Files
attune/docs/workflows/workflow-implementation-plan.md
2026-02-04 17:46:30 -06:00

562 lines
18 KiB
Markdown

# Workflow Orchestration Implementation Plan
## Executive Summary
This document outlines the implementation plan for adding **workflow orchestration** capabilities to Attune. Workflows enable composing multiple actions into complex, conditional execution graphs with variable passing, iteration, and error handling.
## Key Design Decisions
### 1. Workflows as Actions
Workflows are first-class actions that can be:
- Triggered by rules (event-driven)
- Invoked by other workflows (composable)
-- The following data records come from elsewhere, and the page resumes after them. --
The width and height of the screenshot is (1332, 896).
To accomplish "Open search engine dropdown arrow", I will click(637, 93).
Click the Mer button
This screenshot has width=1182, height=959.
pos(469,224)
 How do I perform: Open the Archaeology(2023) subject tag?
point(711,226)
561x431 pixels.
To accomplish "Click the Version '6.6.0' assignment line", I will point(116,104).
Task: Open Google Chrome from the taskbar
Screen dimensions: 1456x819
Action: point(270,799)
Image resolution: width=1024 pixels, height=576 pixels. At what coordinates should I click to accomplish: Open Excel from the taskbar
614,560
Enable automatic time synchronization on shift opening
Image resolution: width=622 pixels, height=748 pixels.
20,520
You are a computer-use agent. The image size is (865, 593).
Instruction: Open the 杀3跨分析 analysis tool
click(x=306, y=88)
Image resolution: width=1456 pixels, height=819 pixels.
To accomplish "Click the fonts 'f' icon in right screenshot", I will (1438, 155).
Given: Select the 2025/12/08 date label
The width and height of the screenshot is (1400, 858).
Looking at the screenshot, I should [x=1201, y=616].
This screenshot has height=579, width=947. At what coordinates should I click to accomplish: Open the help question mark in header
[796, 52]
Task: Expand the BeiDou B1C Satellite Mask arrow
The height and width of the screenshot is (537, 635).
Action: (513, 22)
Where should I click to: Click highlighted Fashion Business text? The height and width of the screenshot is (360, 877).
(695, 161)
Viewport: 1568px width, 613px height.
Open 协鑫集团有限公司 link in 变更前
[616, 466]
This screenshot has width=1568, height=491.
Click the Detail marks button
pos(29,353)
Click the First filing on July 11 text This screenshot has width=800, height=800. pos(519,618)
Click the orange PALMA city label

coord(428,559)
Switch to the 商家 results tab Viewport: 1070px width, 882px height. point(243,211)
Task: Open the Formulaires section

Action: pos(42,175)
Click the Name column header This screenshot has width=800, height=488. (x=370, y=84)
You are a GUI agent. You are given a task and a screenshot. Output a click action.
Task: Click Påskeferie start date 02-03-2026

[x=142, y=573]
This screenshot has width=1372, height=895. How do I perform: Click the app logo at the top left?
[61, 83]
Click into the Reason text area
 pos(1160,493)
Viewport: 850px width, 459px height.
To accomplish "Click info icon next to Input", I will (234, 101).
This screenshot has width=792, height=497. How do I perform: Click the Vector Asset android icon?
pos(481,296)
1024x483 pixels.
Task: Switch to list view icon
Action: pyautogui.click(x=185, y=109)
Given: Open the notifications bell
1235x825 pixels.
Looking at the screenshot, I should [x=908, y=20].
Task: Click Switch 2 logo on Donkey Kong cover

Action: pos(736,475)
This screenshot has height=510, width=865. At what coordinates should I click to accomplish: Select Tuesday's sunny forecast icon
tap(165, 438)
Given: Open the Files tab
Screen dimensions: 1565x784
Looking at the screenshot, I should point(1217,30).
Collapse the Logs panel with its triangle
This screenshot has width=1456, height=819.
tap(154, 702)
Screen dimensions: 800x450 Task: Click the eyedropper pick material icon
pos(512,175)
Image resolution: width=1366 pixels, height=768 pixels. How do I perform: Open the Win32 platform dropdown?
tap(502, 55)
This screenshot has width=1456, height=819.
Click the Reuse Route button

- Executed directly via API
- Referenced in the same way as regular actions
### 2. YAML-Based Definition
Workflows are defined declaratively in YAML files within pack directories, making them:
- Version-controllable
- Human-readable
- Easy to author and maintain
- Portable across environments
### 3. Event-Driven Execution
Workflows leverage the existing message queue infrastructure:
- Each task creates a child execution
- Tasks execute asynchronously via workers
- Progress is tracked via execution status messages
- No blocking or polling required
### 4. Multi-Scope Variable System
Variables are accessible from 6 scopes (in precedence order):
1. `task.*` - Results from completed tasks
2. `vars.*` - Workflow-scoped variables
3. `parameters.*` - Input parameters
4. `pack.config.*` - Pack configuration
5. `system.*` - System variables (execution_id, timestamp, identity)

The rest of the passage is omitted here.